Moderating a presentation at the Heart of Country Antiques Show in Nashville, veteran painting, and furniture dealer Woody Straub commented the slump in the current market was actually the third such dramatic decline in his lifetime. If you walked over to a table along a side wall and picked up a complimentary issue of Maine Antiques Digest, you’d see the current slump spelled out in black and white.
In his monthly editorial, S. Clayton Pennington set the scene for what was the auction portion of Americana Week in New York. A Queen Anne slant-front desk which had sold at Christie’s for $44,650 in 2002 brought only $15,000. A New Hampshire slant-lid desk which brought more than $200,000 at Sotheby’s in 2002 hammered at only $104,500. While the downward spiral is not without its spurts of confident bidding, Pennington didn’t seem as convinced the current situation was temporary. He termed it a “new price structure.”

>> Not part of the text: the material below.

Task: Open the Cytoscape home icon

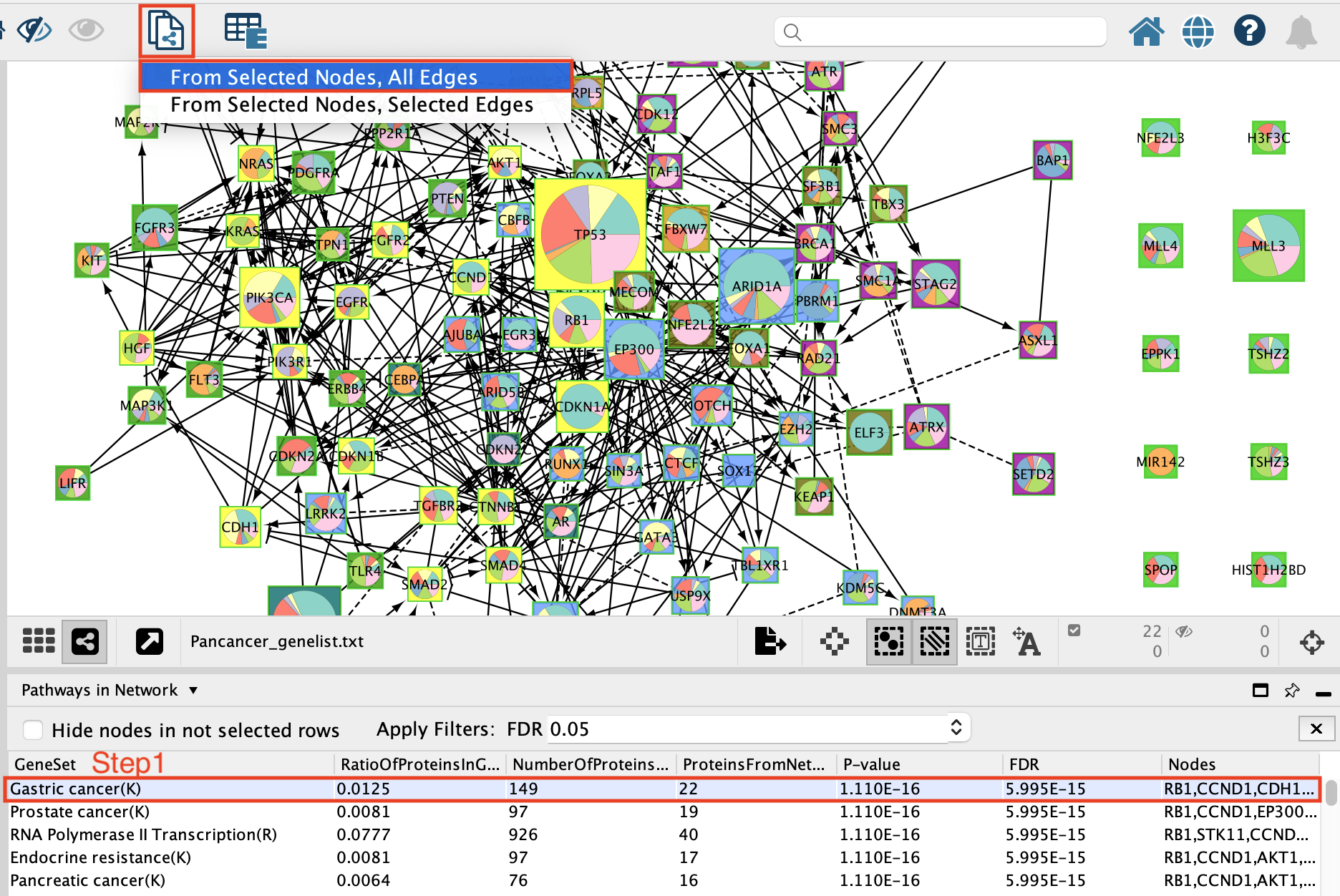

Trend or paradigm, you can see the situation playing it in other furniture categories elsewhere in the magazine. A pair of Rococo Revival chairs by John Henry Belter that sold at Neal Auction in New Orleans for $30,550 in 2005, exceeded the present-day estimate of $3,000 to $5,000 but brought far less than the 2005 price at $16,250. Likewise, a set of six side chairs attributed to the shop of Duncan Phyfe brought more than $70,000 in 2003 and only $50,000 in January 2011. The second set of chairs with a similar attribution which had brought $119,500 in 2003 failed to find a buyer this time around.
When dealers and auctioneers talk about the market, they usually mention the high-end is still doing well. The March issue of MAD seems to reinforce that notion in the sales of American furniture, but apparently even Belter and Phyfe are not high end enough. For the creme de la creme we have to move up the coast to Rode Island. A block and shell carved mahogany bureau table attributed to John Goddard and estimated at $700,000 to $900,000 brought $5,682,500. At Sotheby’s in 2005, it sold for $940,000.
It may be the case that Straub’s comment means prices will eventually rebound. It also seems the common advice given by the panel, buy the best you can afford, still holds true. Yet at times, the best you can afford may not be good enough.